The threat of hacking won’t be enough to stop the federal government from collecting the photos of every licensed Australian driver to expand its facial recognition system.
Prime Minister Malcolm Turnbull will urge state and territory leaders to hand over licence details at a special national security summit in Canberra on Thursday.
He will also push for new federal laws to allow terrorist suspects to be held without charge for up to two weeks, among other proposals.
Mr Turnbull said adding driver licences to the federal government’s database of passport and immigration information will allow authorities to more quickly identify people suspected of or involved in terrorist activities.
The technology could be used, for example, in surveillance at airports and shopping malls.
“It’s simply a question of using technology and being proactive – not being complacent,” he told ABC radio on Wednesday.

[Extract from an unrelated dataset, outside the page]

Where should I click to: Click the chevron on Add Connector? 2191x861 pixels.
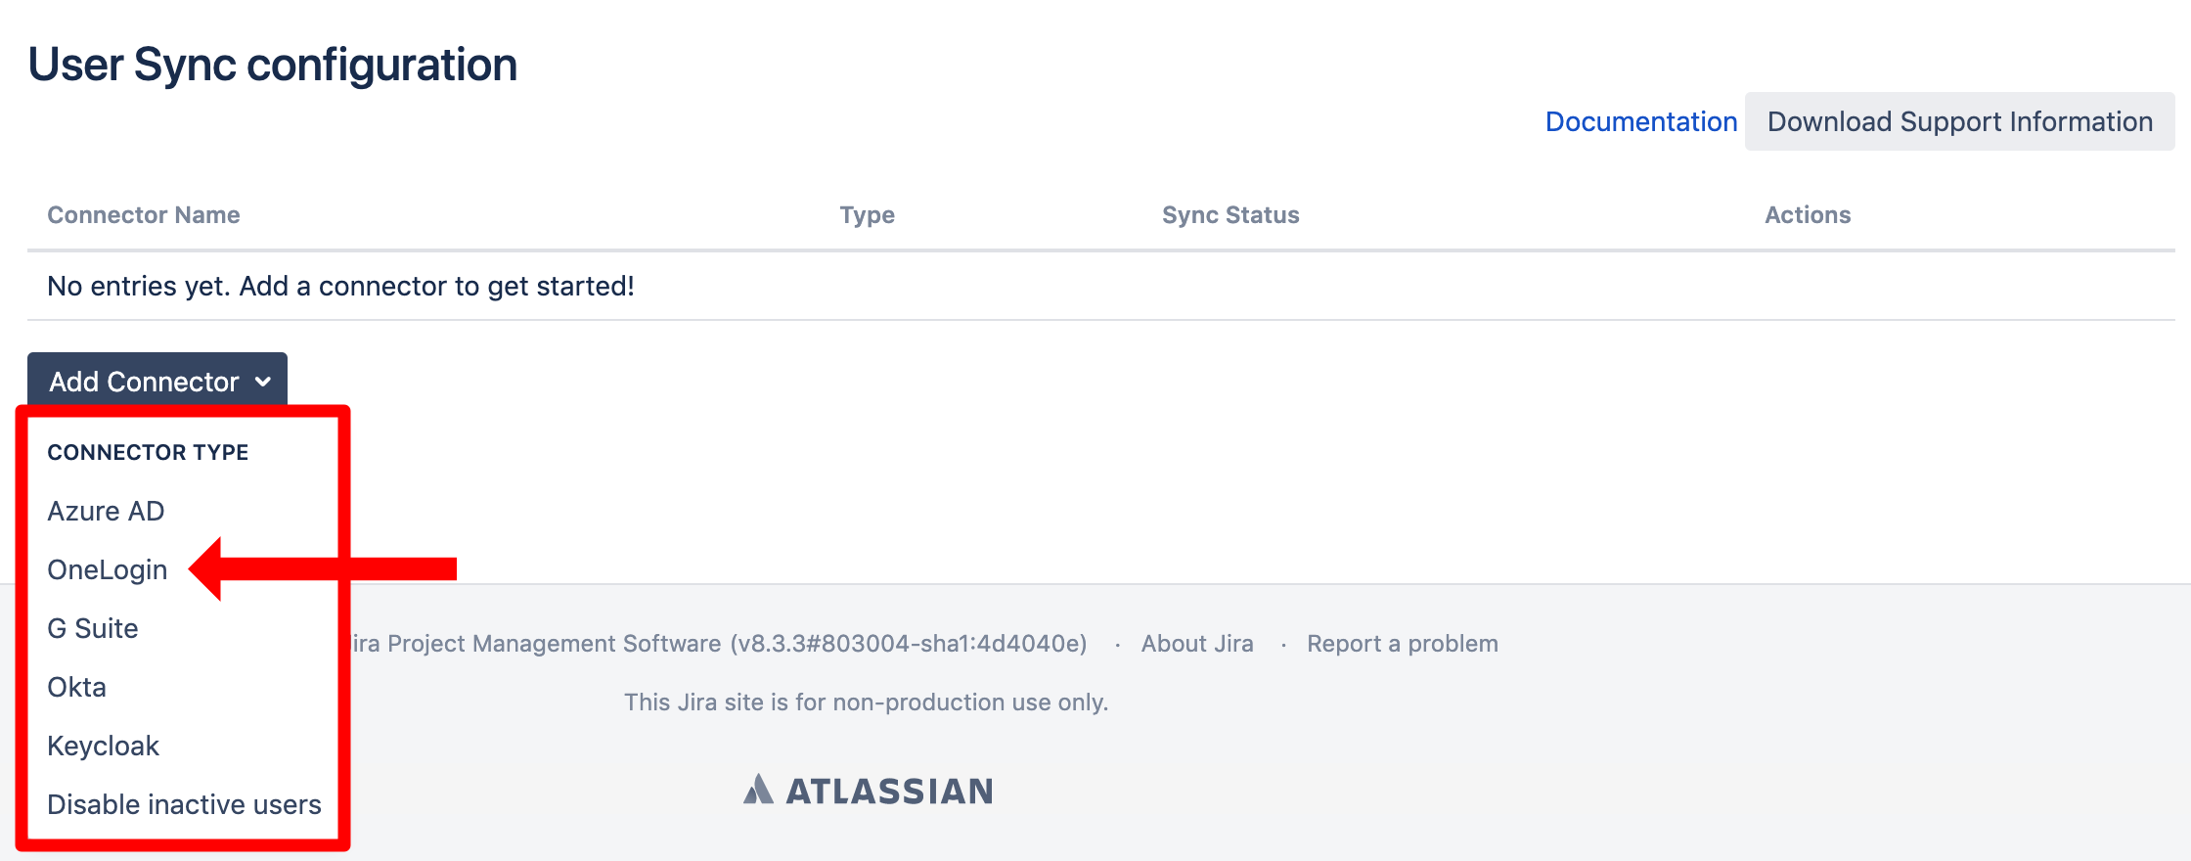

Mr Turnbull acknowledged there was a risk that such big and complex data could be compromised but said steps will be taken to ensure it is protected.
“You can’t allow the risk of hacking to prevent you from doing everything you can to keep Australians safe,” he said.
The prime minister has also moved to allay concerns about a proposal to allow terrorist suspects to be held without charge for up to two weeks.
As it stands, only police in NSW have the power to detain a person for questioning for up to 14 days – with most states allowing only a maximum of seven.
Mr Turnbull wants nationally consistent pre-charge detention laws and has been working on a stronger regime that gets around some legal impediments.
The proposal is set to double the initial investigation period from four to eight hours before a person has to be released, or an extension is sought.
It will also simplify complex provisions in the existing legislation to give police a clear cap on the maximum period of detention.
He insists there will be appropriate oversight, as there is with existing detention laws.
Justice Minister Michael Keenan said the renewed push follows concerns by agencies who helped foil a plot to bring down a plane in Sydney earlier this year.
“We got advice from our police force that it might have been useful to have some extra time to question suspects,” he told ABC radio.
The states and territories will also be asked to consider new criminal offences to target people who possess material that could be used to prepare or carry out a terrorist act – similar to laws around the possession of child porn.
That could include accessing instructions to build bombs or techniques to blow up planes, even if they don’t intend or commit to act on it.
“There’s no legitimate purpose or justification for having information like that and that should be an offence,” Mr Turnbull said.
A new Commonwealth offence for terrorism hoaxes will also be put to leaders, to cover things like falsely claiming a knife or vehicle attack and more consistent jail term for such offences.